At the same time, for some reason — call it the unspoken numerology of popular culture – some numbers of list items seem to be more widely read than others, such as 7, 9, 11, or 12. Any fewer than seven items looks more like a teaser than a story, while some numbers, such as 6 or 8, simply look wrong somehow.

But, in reaching one of the magical numbers, you need to be careful to avoid padding. Instead, you need to think more deeply, or perhaps see if any of the existing list items is complex enough to be divided into more than one section. If so, as a bonus you have at least two items than can follow one another, the second maybe referring back to the first and thereby increasing the unity of the entire article.

Pay attention, too, to the order of the list items. I always think in terms of what I call “relay order,” based on the order of runners in a team race in track and field. Typically in a four-runner relay race, coaches would have the second fastest runner begin, followed by the third and the fourth and ending with the first. By approximating this order, you start off strongly and end strongest of all. The middle might sag a little, so you want to mix the stronger points with the weakest so that there isn’t a downward descent in interest.

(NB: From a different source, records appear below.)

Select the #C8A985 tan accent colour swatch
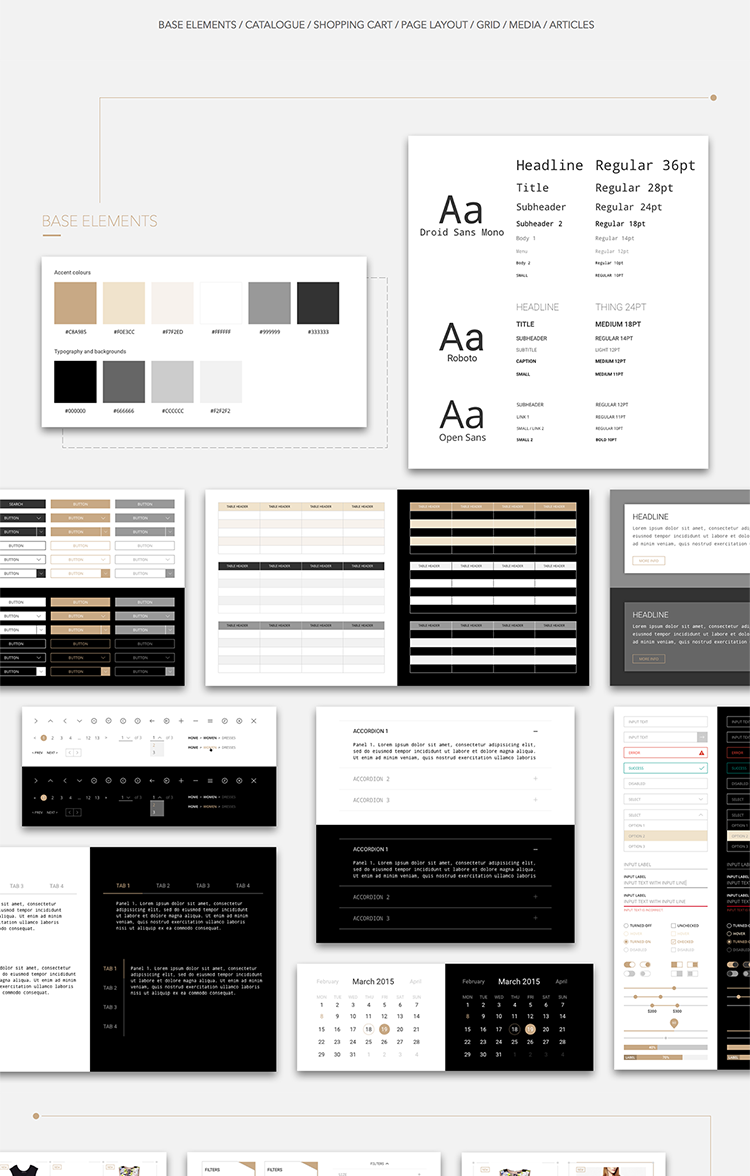 click(75, 303)
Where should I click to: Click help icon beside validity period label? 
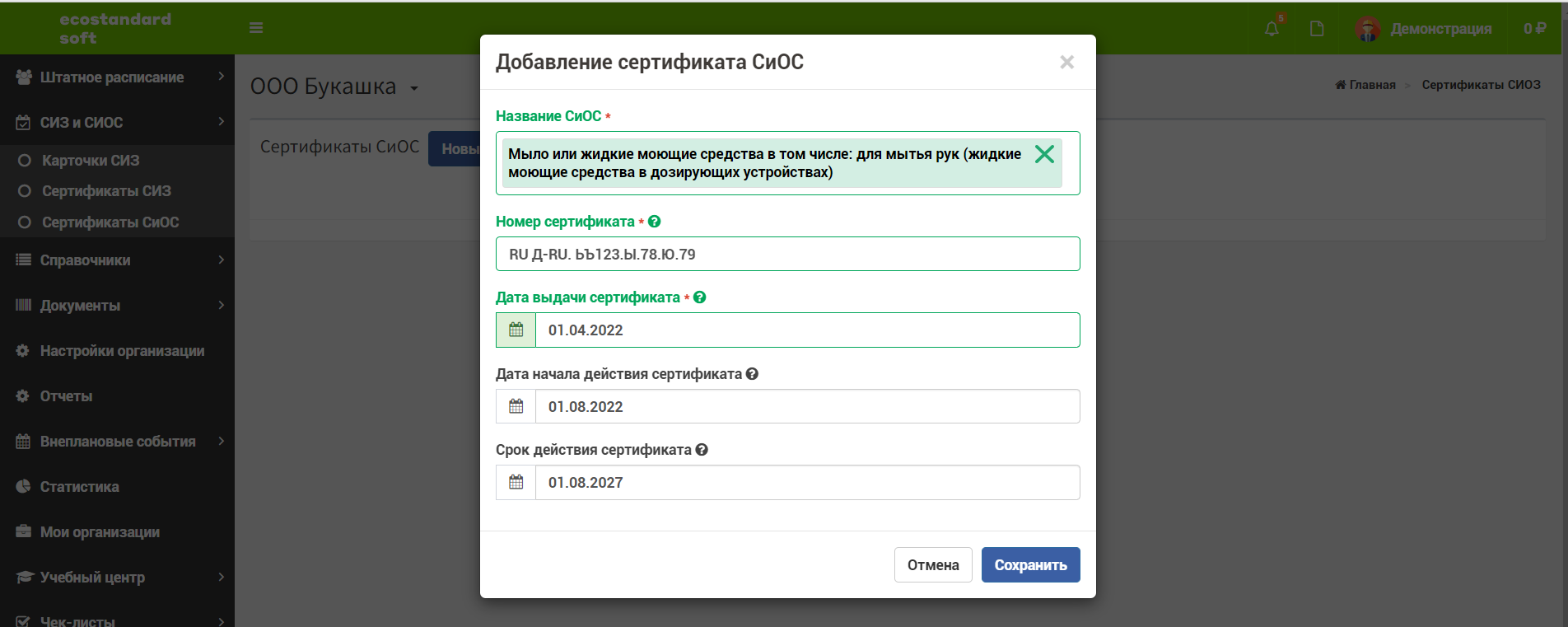(702, 450)

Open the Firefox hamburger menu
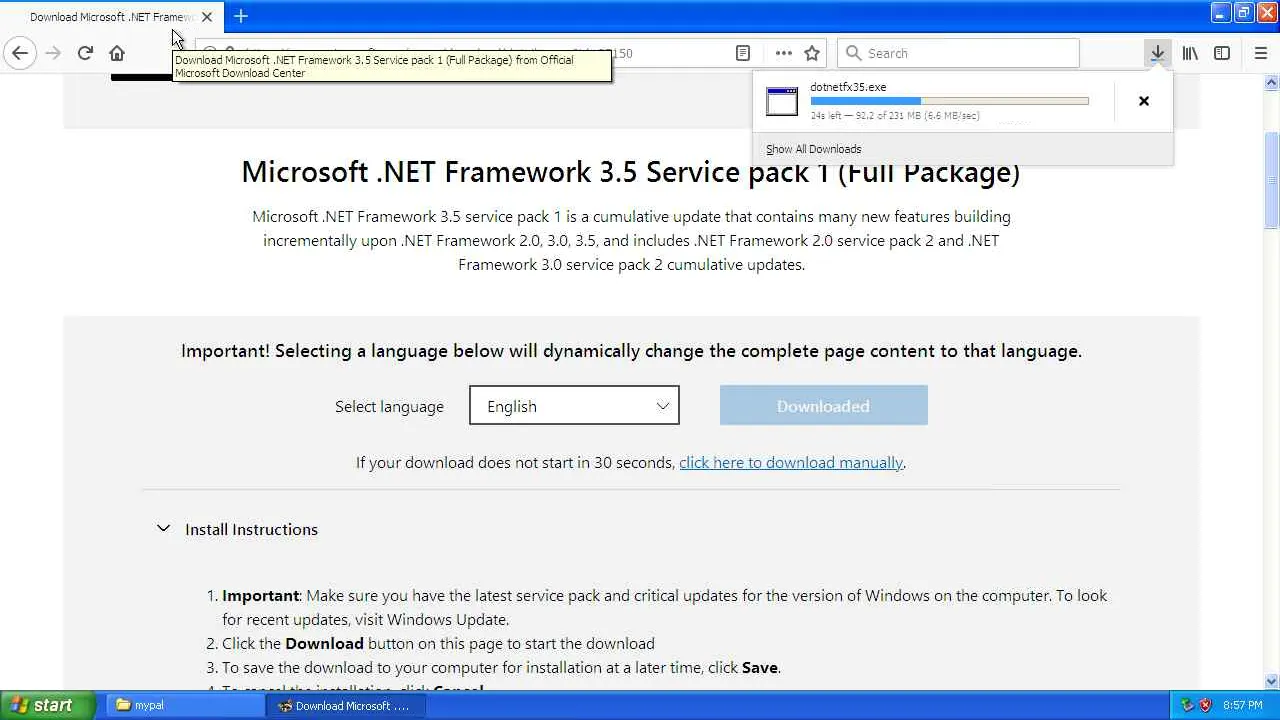click(x=1260, y=53)
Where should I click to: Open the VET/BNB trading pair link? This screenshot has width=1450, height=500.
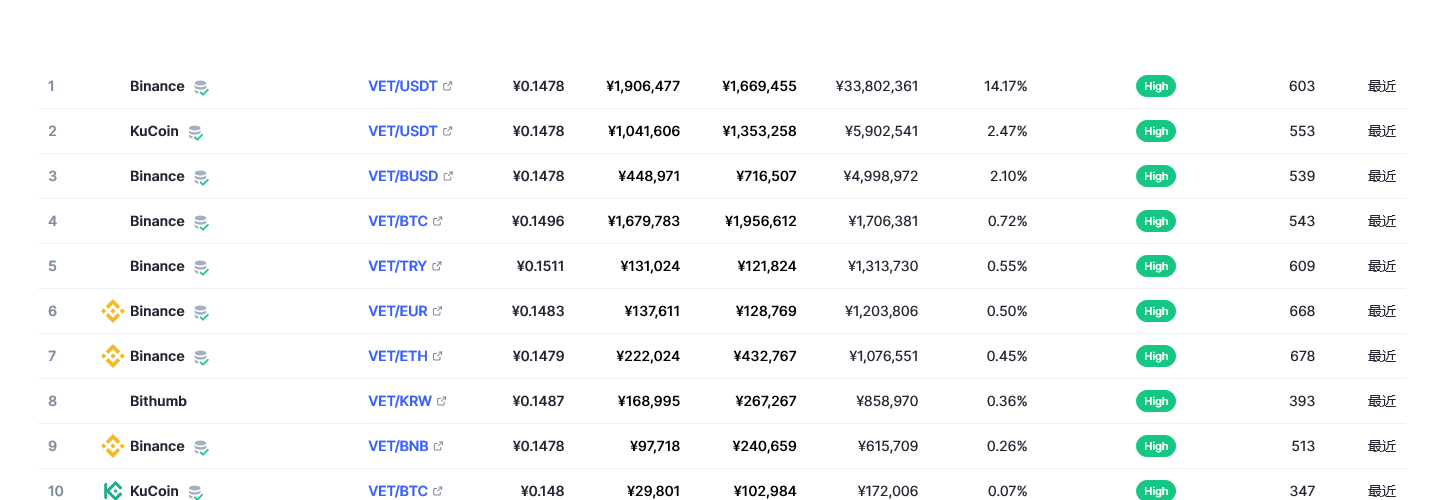[398, 446]
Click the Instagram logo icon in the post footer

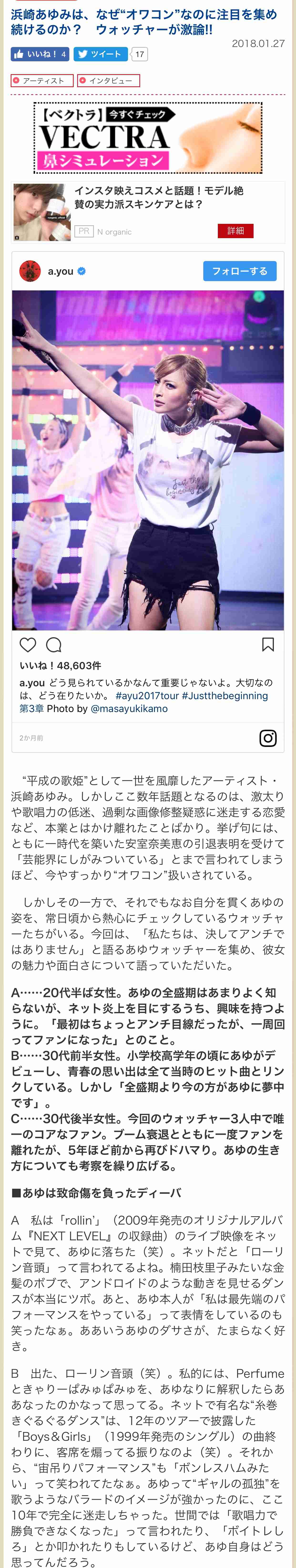coord(268,738)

By the time readers reach the end, the original statement of the unifying theme may have grown vague with the details, especially with a longer article. For this reason, a list item needs to end like any other story, with a re-emphasis of what you want readers to take away. Nor does it hurt to explain why what readers have just read is interesting or worthwhile.

 More than a list

Done thoughtfully, a list item is more than a collection of random thoughts. It may look simple and unassuming, but, behind the scenes, a conscientious writer needs to have a good idea of what the points add up to, and be ready to experiment with the order of items as they write. Often, you’re only know the most effective order after you write.

But that’s another part of what makes list items so suitable for online articles. Text editors and word processors are all about rearranging blocks of text – and, with list stories, you’ll have plenty of opportunities and needs for rearranging before you’re done.